On Friday, however, I heard a commentary on Marketplace from Dan Ariely that is a basis for a hypothesis that hadn't occurred to me but seems to make perfect sense for software. Ariely, a behavioral economist at MIT, starts with suggesting that the next time you eat out with friends, it might be better to have one person pick up the "pain of paying" for dinner rather than distributing it across all the people who were out. According to the commentary (emphasis mine):
Findings from behavioral economics tell us that one person should pay the entire bill and that the person paying should alternate over time. When we pay any amount of money, we feel some psychological pain. We call this the pain of paying. This is the unpleasantness that is associated with forking over our hard earned cash. But it also turns out that this pain does not increase linearly with the cost of the meal. This means that when we double the payment, the pain doesn't double; it increases just by a bit. In fact, the biggest increase in the pain of paying comes when we switch from paying nothing to paying something. Now, it's easy to see why one person should pay the entire bill. How so? Well, if every person paid their share, they would all experience some pain of paying.

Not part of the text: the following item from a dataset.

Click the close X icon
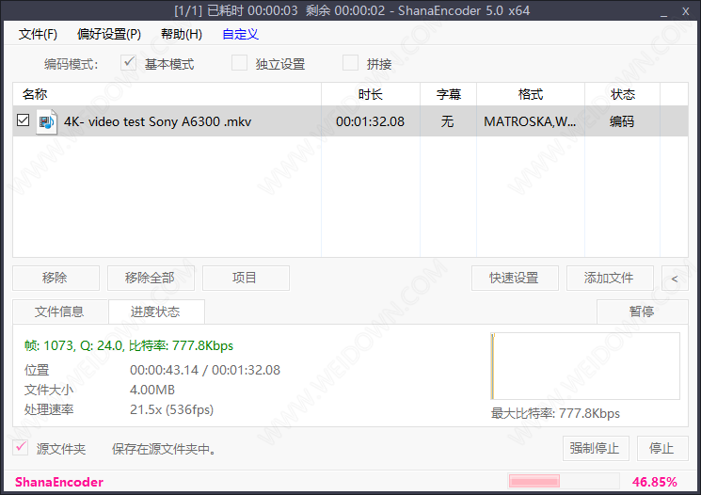This screenshot has width=701, height=495. (687, 10)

If you're curious about how Ariely is able to make that assertion, he elaborates on this and other ideas in his book Predictably Irrational.
It makes perfect sense that this could be a credible idea behind why startups don't work with Microsoft technology - that the cost is less of a factor than "costing" some dollar amount. If you attach to that complex licensing and many flavors of the same product and you get pain that goes beyond the "pain of paying."
It makes some sense on the Microsoft side of things too; rather than trying to determine which products developers should get matched to, most companies just buy a high end MSDN subscription for developers even though chances are high that not all the products are actually used. They can count on "enterprise" companies conservatively overpaying and hence getting the most out of them.
A couple of thoughts that come to mind:
1. How could one go about trying to measure the "pain of paying" with software?
2. Does "free" open source translate to more time in managability/expertise?
1 comment:
Having many flavors of product adds to friction, which could be another form of pain, though I don't think it's necessarily any less than adopting numerous open source alternatives. There's likely a pain curve we can draw that involves both friction and cost pain. In a purely .NET world, you could avoid the pain of paying by using a slew of open source (MonoRail, ActiveRecord, Windsor, NAspect, MbUnit, Rhino Mocks, NServiceBus, Castle Windsor, etc.) though your expertise requirements are going to skyrocket (I won't say friction increases linearly here since these products tend to work well together since they share a common goal). On the other side of the fence you get free as well but possibly more friction since the market has always been free, so there is less incentive to collaborate and more incidents of "Not Invented Here". A strange idea: choosing Open Source .NET is the best choice because given the constraints of that market, the free alternatives work better together than the free alternatives of another framework. Probably not, but it's an idea.